GPUにはNVIDIAのGeForce GTX 1060が搭載されており、これは、NVIDIAの製品としてはアッパーミドルにあたるクラス。現行のゲームなどをフルHDでプレイする際にはほぼ支障なく楽しめる性能を持っており、VR ReadyとNVIDIAからも謳われている。ちなみに本製品の場合、厳密にはモバイル向けの製品が採用されているが、現在NVIDIAはデスクトップとモバイル向けの製品に同じ製品名を付けている。これは双方に大きな性能差はないとしているためだ。
実際、デフォルトのデスクトップ版のコアクロックとブーストクロックはそれぞれ1,506MHz、1,708MHzだが、モバイル版は1,404MHz、1,670MHzとなっており、コアクロックこそ100MHz以上の差はあるが、ブーストクロックでは38MHzとそれほど大きく差がない。演算処理を行なうコアの数(CUDA)は、NEXTGEAR-Cに搭載されているGeForce GTX 1060 3GB版ではデスクトップ版が1,152個に対して、モバイル版は1,280個だ。ベンチマーク時など数値化した結果を出せば多少の差は出るものの、ゲームプレイ時などに大きな差として体感できないレベルだろう。
ゲーミングPCのキモと言われるCPU・GPUともに高性能なチップが搭載されている。スペックだけを見れば負荷の高い3Dゲームの4Kでのプレイは、多少設定を低負荷にしなければならないかもしれないが、フルHDやVRでの使用に支障がないという印象だ。
使い勝手を考えた装備
次にスペック表のストレージを見てみよう。試用機の「ic100GA1」では、システム用に512GBのIntel SSD 600p、データ用に1TBの2.5インチHDDが搭載されている。Intel SSD 600pはM.2 SSDで高速なNVMe接続に対応している。

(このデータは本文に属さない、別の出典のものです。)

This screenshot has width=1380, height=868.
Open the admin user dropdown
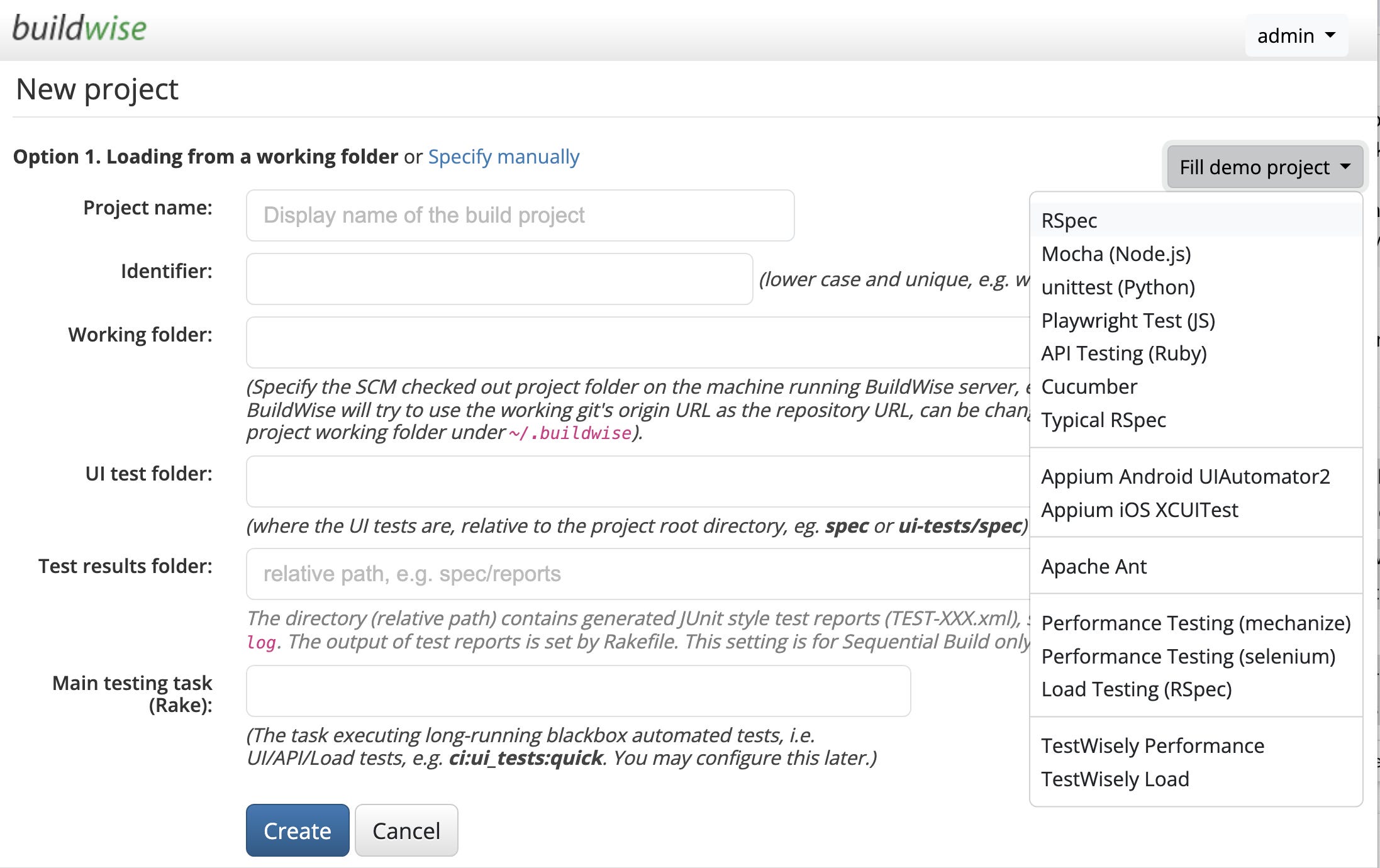click(x=1296, y=36)
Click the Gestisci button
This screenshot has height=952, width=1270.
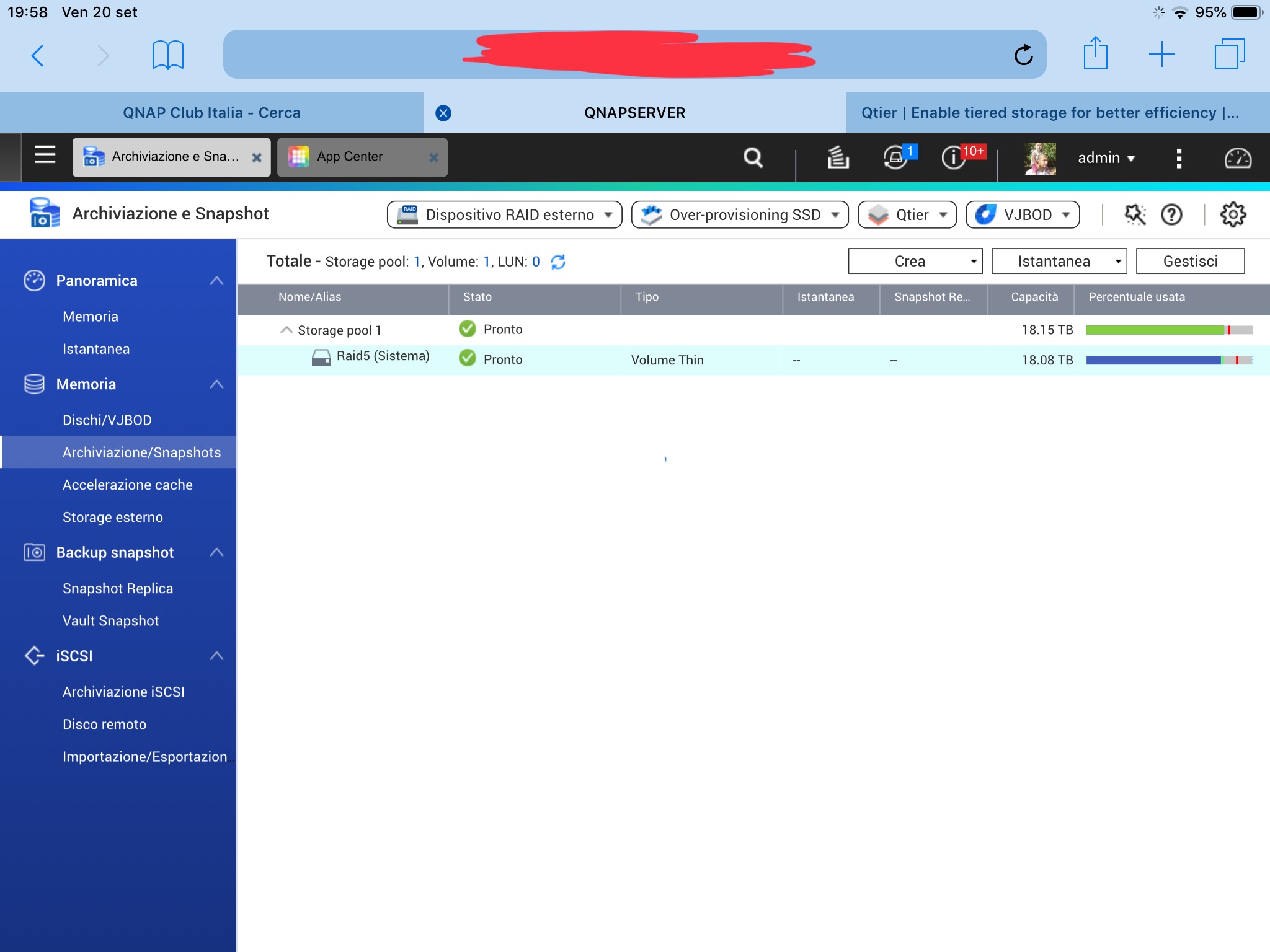pos(1189,261)
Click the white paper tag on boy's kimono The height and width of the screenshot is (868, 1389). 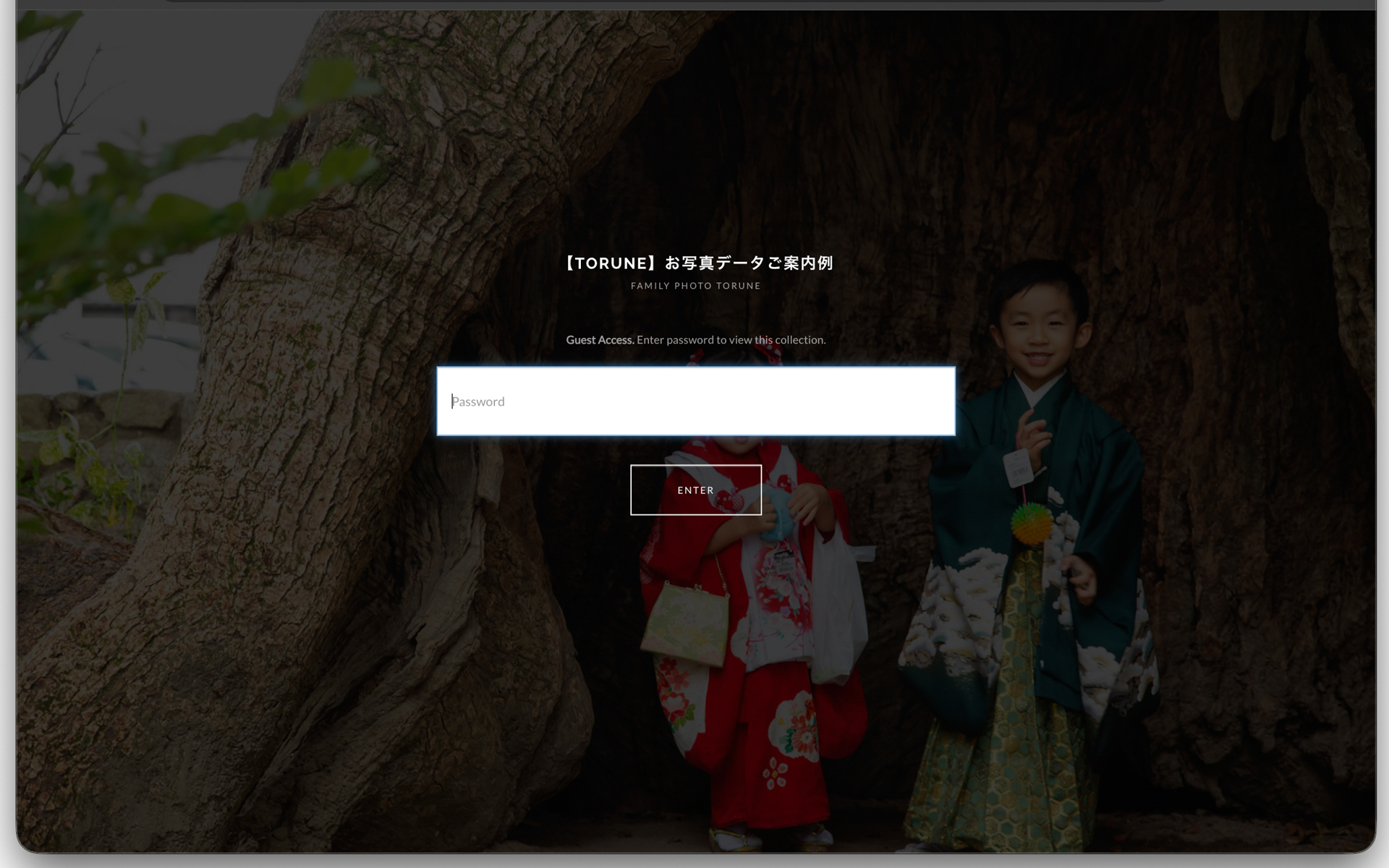point(1019,467)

「ic100GA1」以外では、M2 SSDの採用もあるものの基本的にはすべてSerial ATA 6Gbpsでの接続となり、その差は大きい。具体的にはIntel SSD 600pの公称値での読み出し速度は1,775MB/s、一般的なSerial ATA接続のSSDでは500~600MB/sなので、歴然とした速度差だ。この点は購入時に注意が必要なところで、場合によっては自分にとって都合のよい形にBTOで対応するほうがよいだろう。
筆者としては、普段よくプレイするゲームは高速なストレージに、あまりプレイしないゲームをHDDにインストールするのがお勧めだ。なんにせよ、M.2と2.5インチの2つのストレージを搭載できるため、使い方の選択肢が増えるのはうれしいところだろう。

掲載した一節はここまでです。